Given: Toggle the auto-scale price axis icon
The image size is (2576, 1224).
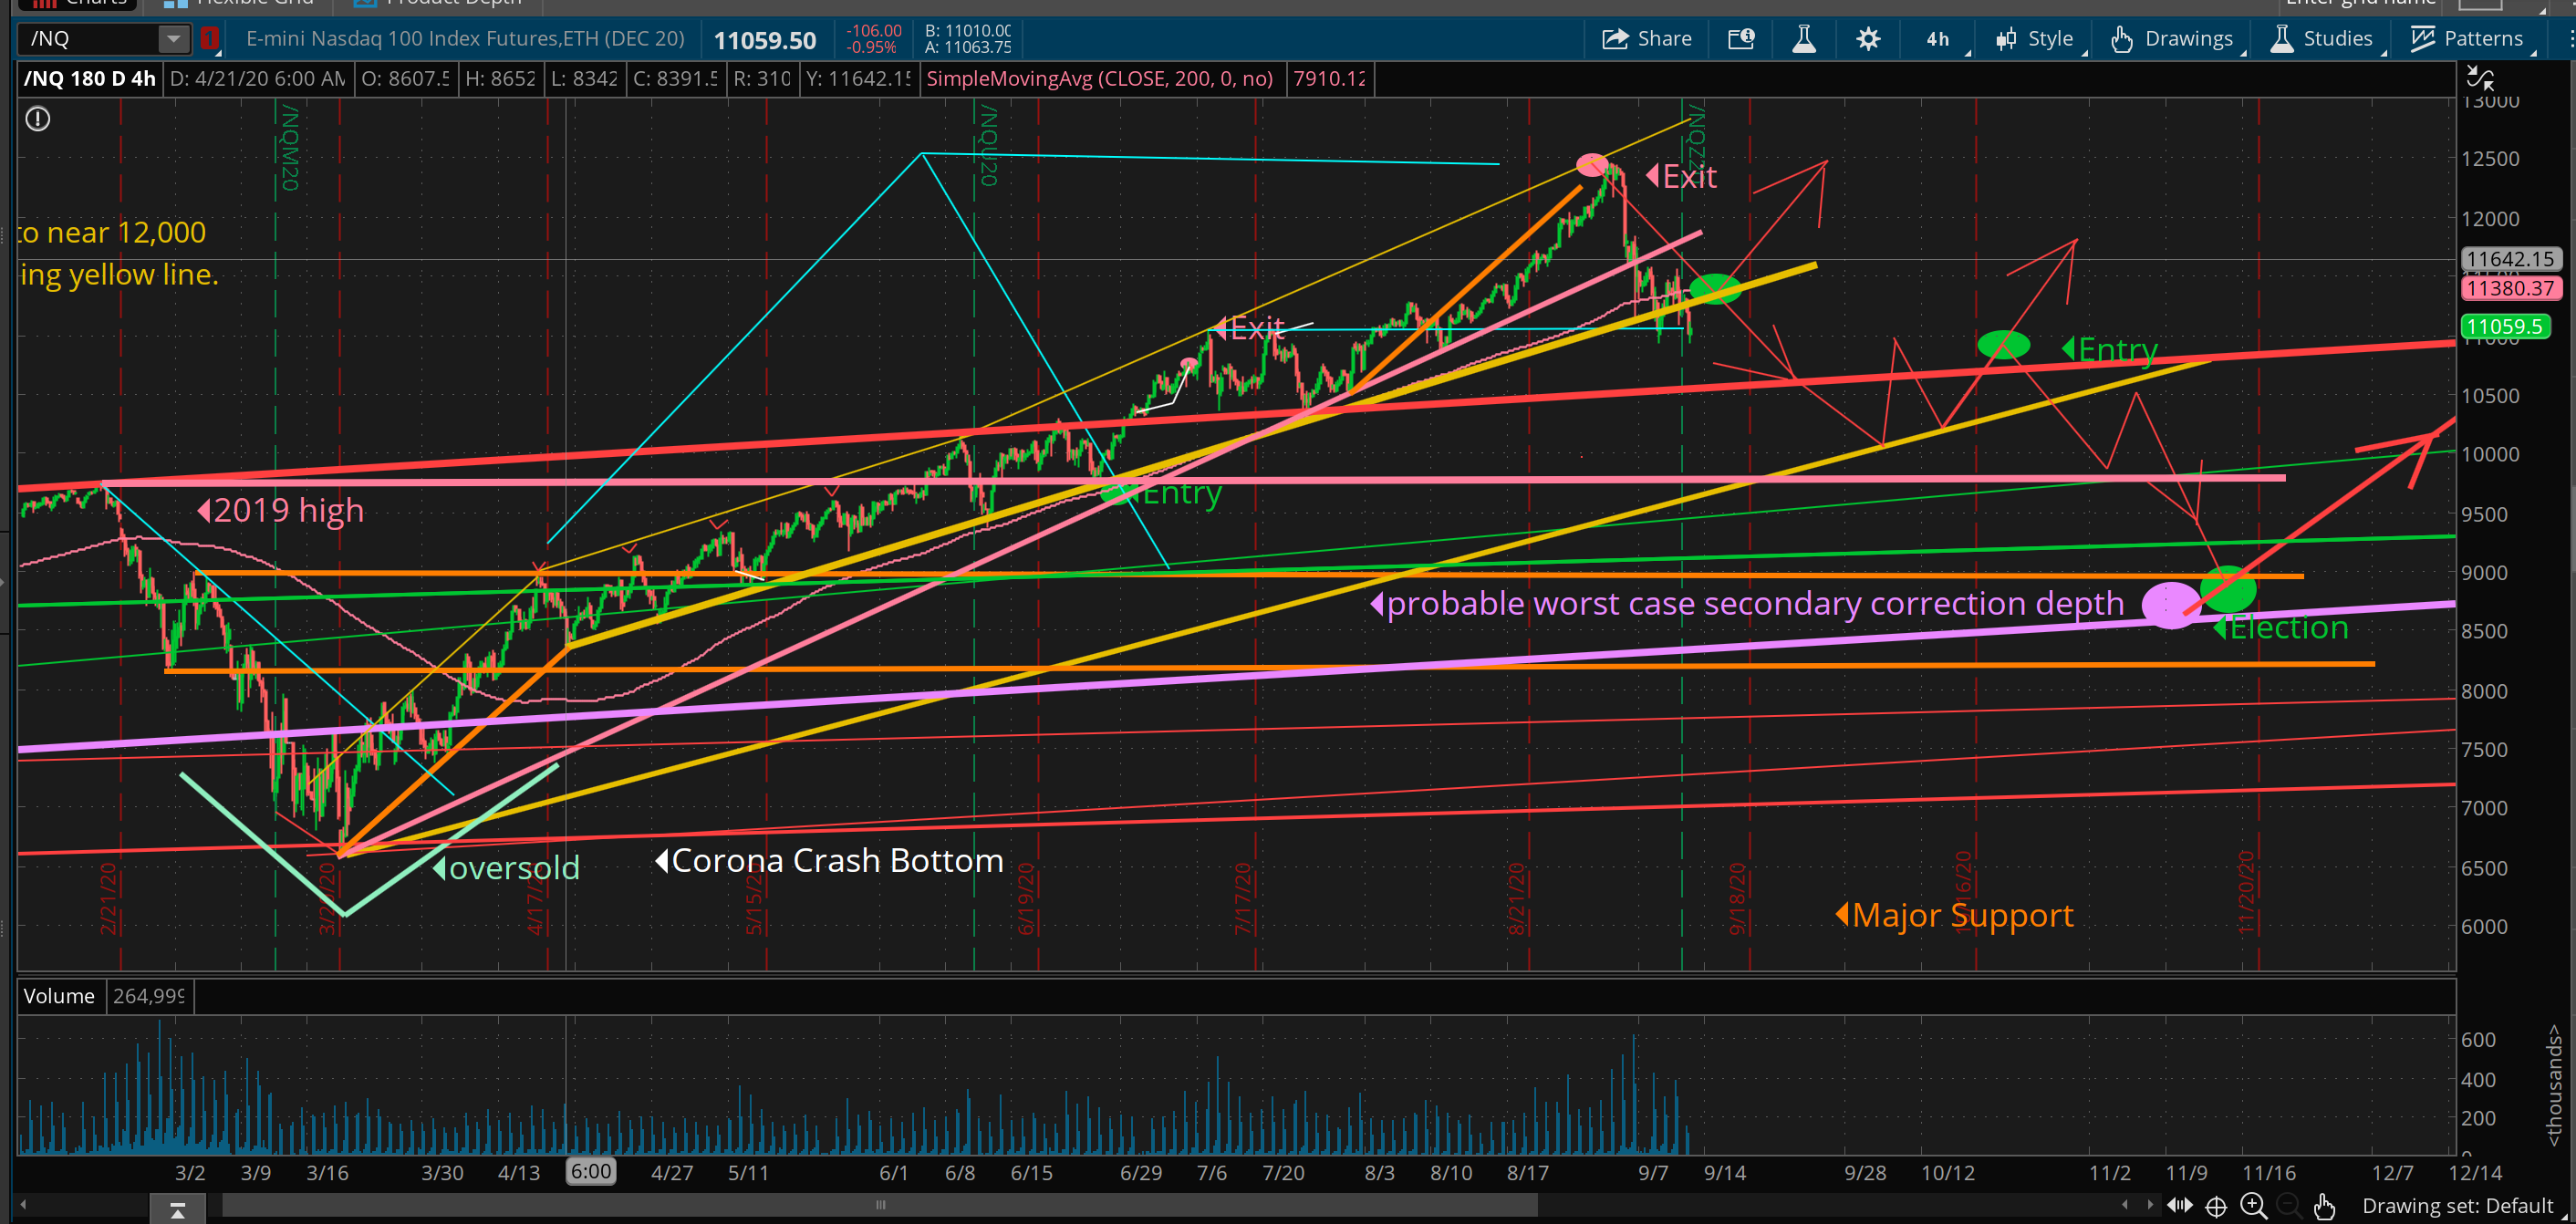Looking at the screenshot, I should [x=2480, y=78].
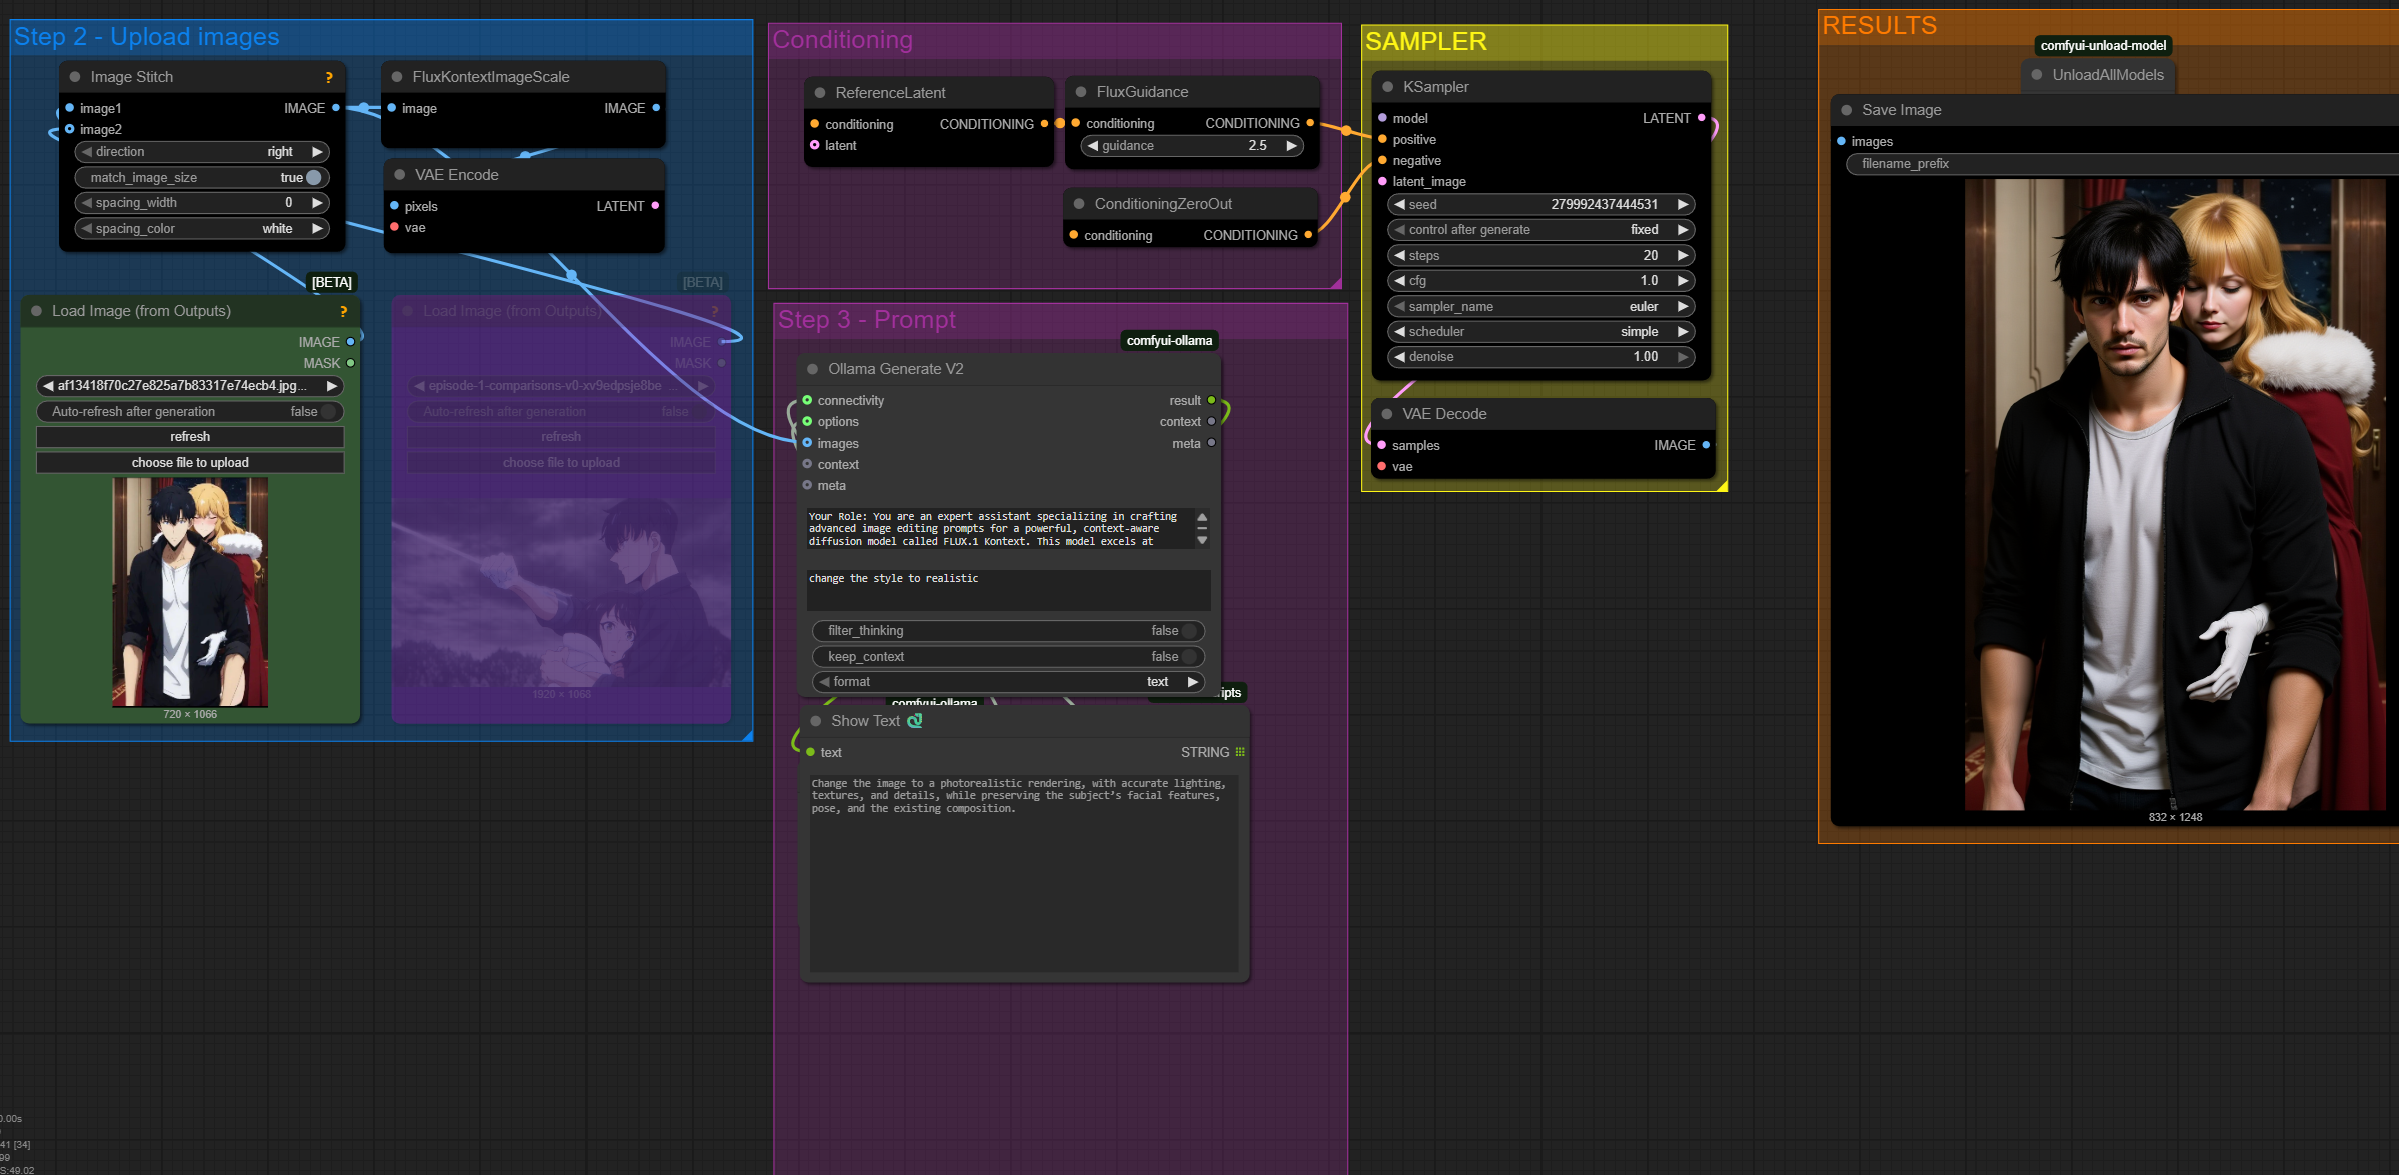Collapse the KSampler node using its dot
Image resolution: width=2399 pixels, height=1175 pixels.
tap(1387, 87)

......

* _Assigned task_: Here the job is to print all the entries above exactly, minus the images.

* _Completed exercise_:
Given: Toggle the auto-scale price axis icon
The image size is (2576, 1224).
Looking at the screenshot, I should [x=2480, y=78].
Collapse the KSampler node using its dot
Image resolution: width=2399 pixels, height=1175 pixels.
tap(1387, 87)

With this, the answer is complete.